Therapeutic Potential of STE20-Type Kinase STK25 Inhibition for the Prevention and Treatment of Metabolically Induced Hepatocellular Carcinoma

Abstract

Background & Aims

Hepatocellular carcinoma (HCC) is a rapidly growing malignancy with high mortality. Recently, metabolic dysfunction-associated steatohepatitis (MASH) has emerged as a major HCC catalyst; however, signals driving transition of MASH to HCC remain elusive and treatment options are limited. Herein, we investigated the role of STE20-type kinase STK25, a critical regulator of hepatocellular lipotoxic milieu and MASH susceptibility, in the initiation and progression of MASH-related HCC.

Methods

The clinical relevance of STK25 in HCC was assessed in publicly available datasets and by RT-qPCR and proximity ligation assay in a validation cohort. The functional significance of STK25 silencing in human hepatoma cells was evaluated in vitro and in a subcutaneous xenograft mouse model.
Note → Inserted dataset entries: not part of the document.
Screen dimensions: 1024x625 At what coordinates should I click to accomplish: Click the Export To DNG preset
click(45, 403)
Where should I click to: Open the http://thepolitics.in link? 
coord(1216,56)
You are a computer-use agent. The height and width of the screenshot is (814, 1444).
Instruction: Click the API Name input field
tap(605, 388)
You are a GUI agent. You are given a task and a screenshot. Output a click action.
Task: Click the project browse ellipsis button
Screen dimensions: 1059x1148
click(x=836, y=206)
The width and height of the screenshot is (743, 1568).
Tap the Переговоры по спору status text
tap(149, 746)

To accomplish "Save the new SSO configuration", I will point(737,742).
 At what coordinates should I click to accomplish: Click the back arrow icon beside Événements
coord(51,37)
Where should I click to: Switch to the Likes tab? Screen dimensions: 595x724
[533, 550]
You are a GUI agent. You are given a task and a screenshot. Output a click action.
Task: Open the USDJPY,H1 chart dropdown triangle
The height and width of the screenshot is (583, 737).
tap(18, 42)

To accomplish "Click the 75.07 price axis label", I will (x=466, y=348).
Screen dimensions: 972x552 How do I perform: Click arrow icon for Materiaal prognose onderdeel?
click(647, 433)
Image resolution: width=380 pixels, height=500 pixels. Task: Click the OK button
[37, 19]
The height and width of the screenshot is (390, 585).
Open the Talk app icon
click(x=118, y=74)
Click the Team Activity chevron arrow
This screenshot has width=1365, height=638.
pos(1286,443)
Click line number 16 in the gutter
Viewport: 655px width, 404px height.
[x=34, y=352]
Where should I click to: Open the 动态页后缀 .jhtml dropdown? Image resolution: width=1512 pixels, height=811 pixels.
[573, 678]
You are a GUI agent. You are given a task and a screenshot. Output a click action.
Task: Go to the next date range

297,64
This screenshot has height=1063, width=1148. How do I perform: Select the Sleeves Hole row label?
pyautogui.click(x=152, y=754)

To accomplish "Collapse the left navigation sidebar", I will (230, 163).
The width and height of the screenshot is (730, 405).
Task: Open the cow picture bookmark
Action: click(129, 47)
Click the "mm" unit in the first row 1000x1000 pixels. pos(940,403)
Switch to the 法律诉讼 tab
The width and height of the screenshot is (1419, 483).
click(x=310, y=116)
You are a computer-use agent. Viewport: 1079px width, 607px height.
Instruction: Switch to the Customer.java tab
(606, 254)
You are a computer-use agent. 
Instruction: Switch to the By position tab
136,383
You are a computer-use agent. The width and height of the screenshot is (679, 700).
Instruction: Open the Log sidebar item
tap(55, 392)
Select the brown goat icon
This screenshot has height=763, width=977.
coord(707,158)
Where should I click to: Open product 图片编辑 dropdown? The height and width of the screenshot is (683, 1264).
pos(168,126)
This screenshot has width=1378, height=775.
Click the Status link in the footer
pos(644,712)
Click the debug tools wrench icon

The therapeutic potential of STK25 antagonism was examined in a mouse model of MASH-driven HCC, induced by a single diethylnitrosamine injection combined with a high-fat diet.

Results

Analysis of public databases and in-house cohorts revealed that STK25 expression in human liver biopsies positively correlated with HCC incidence and severity. The in vitro silencing of STK25 in human hepatoma cells suppressed proliferation, migration, and invasion with efficacy comparable to that achieved by anti-HCC drugs sorafenib or regorafenib. STK25 knockout in human hepatoma cells also blocked tumor formation and growth in a subcutaneous xenograft mouse model. Furthermore, pharmacologic inhibition of STK25 with antisense oligonucleotides—administered systemically or hepatocyte-specifically—efficiently mitigated the development and exacerbation of hepatocarcinogenesis in a mouse model of MASH-driven HCC.

Conclusion

This study underscores STK25 antagonism as a promising therapeutic strategy for the prevention and treatment of HCC in the context of MASH.